All in all, the factory K-Series tensioner is a clever piece of engineering, and to be fair to Honda there is nothing inherently wrong with its design when used as intended on a stock K-Series engine. According to Russ Garehan from Hybrid Racing, "We have not been able to find any cases of chain tensioner failure on a well maintained, unmodified engine. The tensioners are only failing when they are subjected to forces greater than they were designed for, such as those created by the more aggressive profile of aftermarket cams and higher spring rates of aftermarket valve springs. These higher loads wear out the teeth on the ratcheting mechanism used on the tensioner. If the teeth wear out enough, the piston can be pushed into the tensioner far enough to allow slack in the chain, which can result in skipped teeth on the cam gears and potential damage to the motor."

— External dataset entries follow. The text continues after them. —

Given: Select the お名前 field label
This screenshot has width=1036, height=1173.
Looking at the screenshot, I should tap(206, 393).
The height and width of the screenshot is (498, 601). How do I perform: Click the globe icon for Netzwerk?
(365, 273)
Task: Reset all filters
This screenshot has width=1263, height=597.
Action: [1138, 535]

But that's not the only issue Hybrid Racing found with the OEM tensioner. According to Russ, "The only thing that prevents the piston from rotating or spinning in the tensioner is the groove in the chain guide that the tensioner piston fits into."

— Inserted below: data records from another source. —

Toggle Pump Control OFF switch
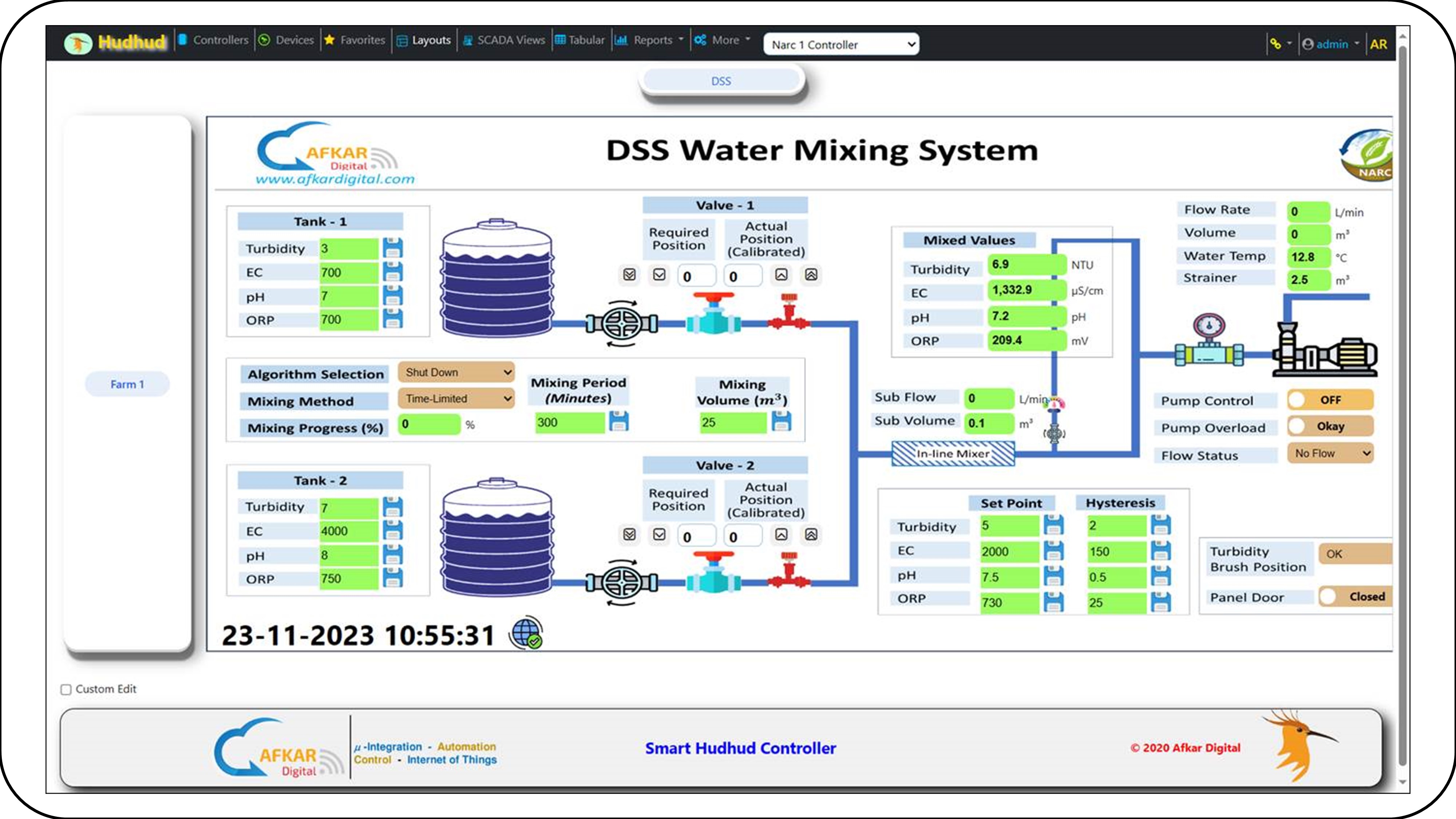Screen dimensions: 1456x819 click(x=1330, y=400)
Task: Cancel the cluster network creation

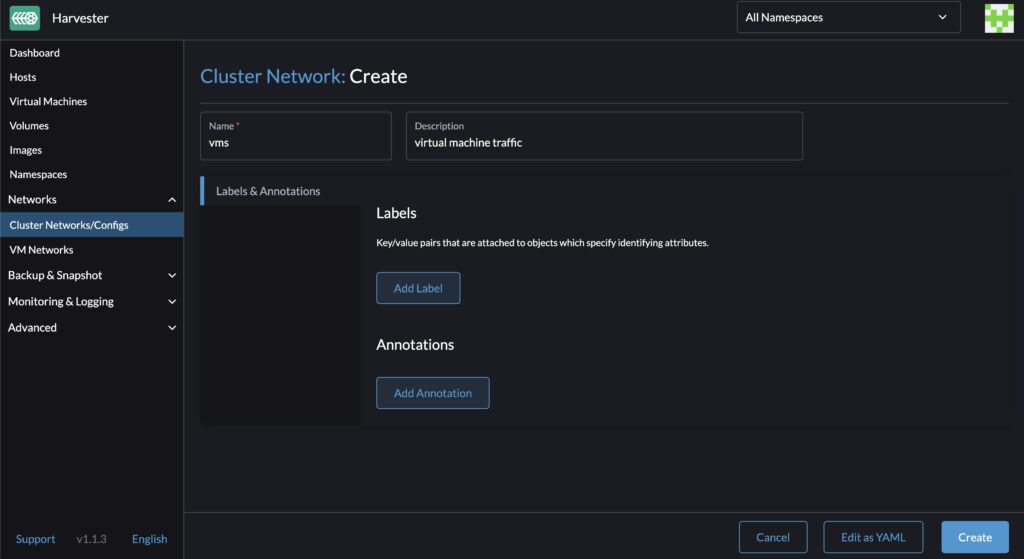Action: [772, 537]
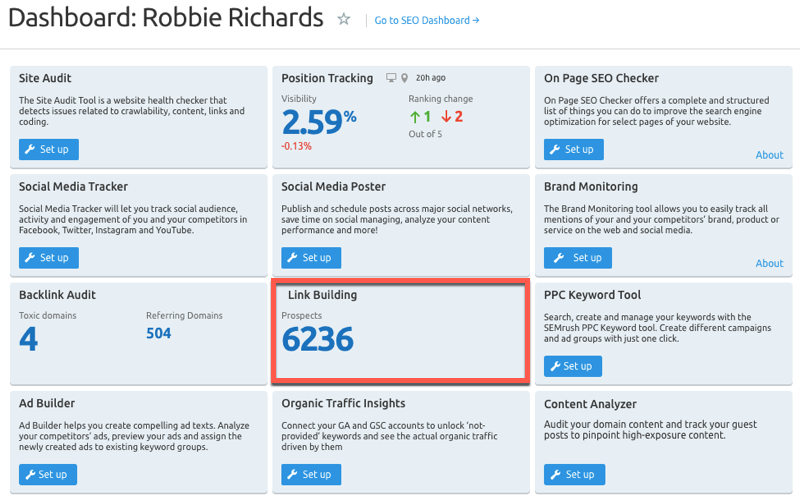Set up the Content Analyzer

click(573, 474)
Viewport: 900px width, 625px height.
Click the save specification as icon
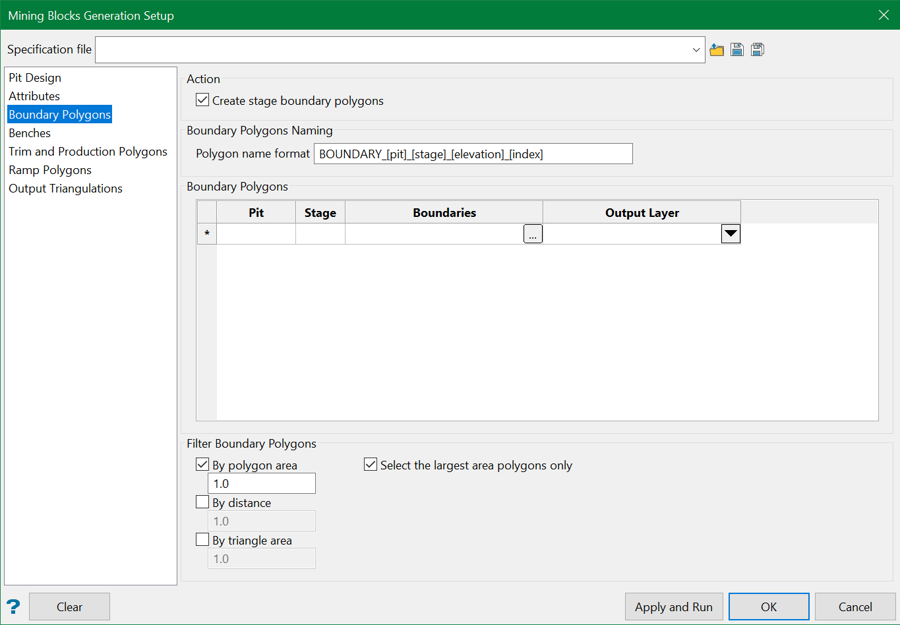click(758, 49)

To address these two main concerns, Hybrid Racing first turned its attention to the design of the tensioner piston and the ratcheting mechanism. The piston was redesigned to make it press into the chain guide in order to minimize any rotation.

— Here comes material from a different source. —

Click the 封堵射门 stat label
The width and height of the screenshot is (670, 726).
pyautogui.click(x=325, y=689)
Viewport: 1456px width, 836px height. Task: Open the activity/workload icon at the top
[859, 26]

This prevents any misalignment of the teeth on the piston and ratcheting mechanism, which in theory should greatly reduce the wear on the teeth themselves. However, to further safeguard against teeth wear given the higher forces the tensioner must endure when aftermarket cams and valve springs are in use, Hybrid Racing added a second ratcheting mechanism to their tensioner, as shown in the design drawing.
The last and arguably most important part of the design stage for Hybrid Racing was the selection of materials for its tensioner and in particular the wear-prone ratcheting mechanism. The body of the tensioner is a special, wear resistant, super-tough stainless steel alloy and without giving away any trade secrets, Hybrid went with an extremely robust alloy for its ratcheting mechanisms, similar to those found in the ratcheting mechanisms on impact wrenches. "Developing this tensioner and sourcing the parts for it has been a tremendous undertaking. Every part has been custom manufactured to our specs. Even the springs it uses had to be custom-wound to suit our application."
After more than a year of rigorous, abusive testing, Hybrid Racing has made its tensioner available to the public. Considering the tensioner's tighter tolerances, higher-grade materials and double ratcheting system, this certainly appears to be a product capable of putting all tensioner concerns to rest for anyone running a modified K-Series under their hood.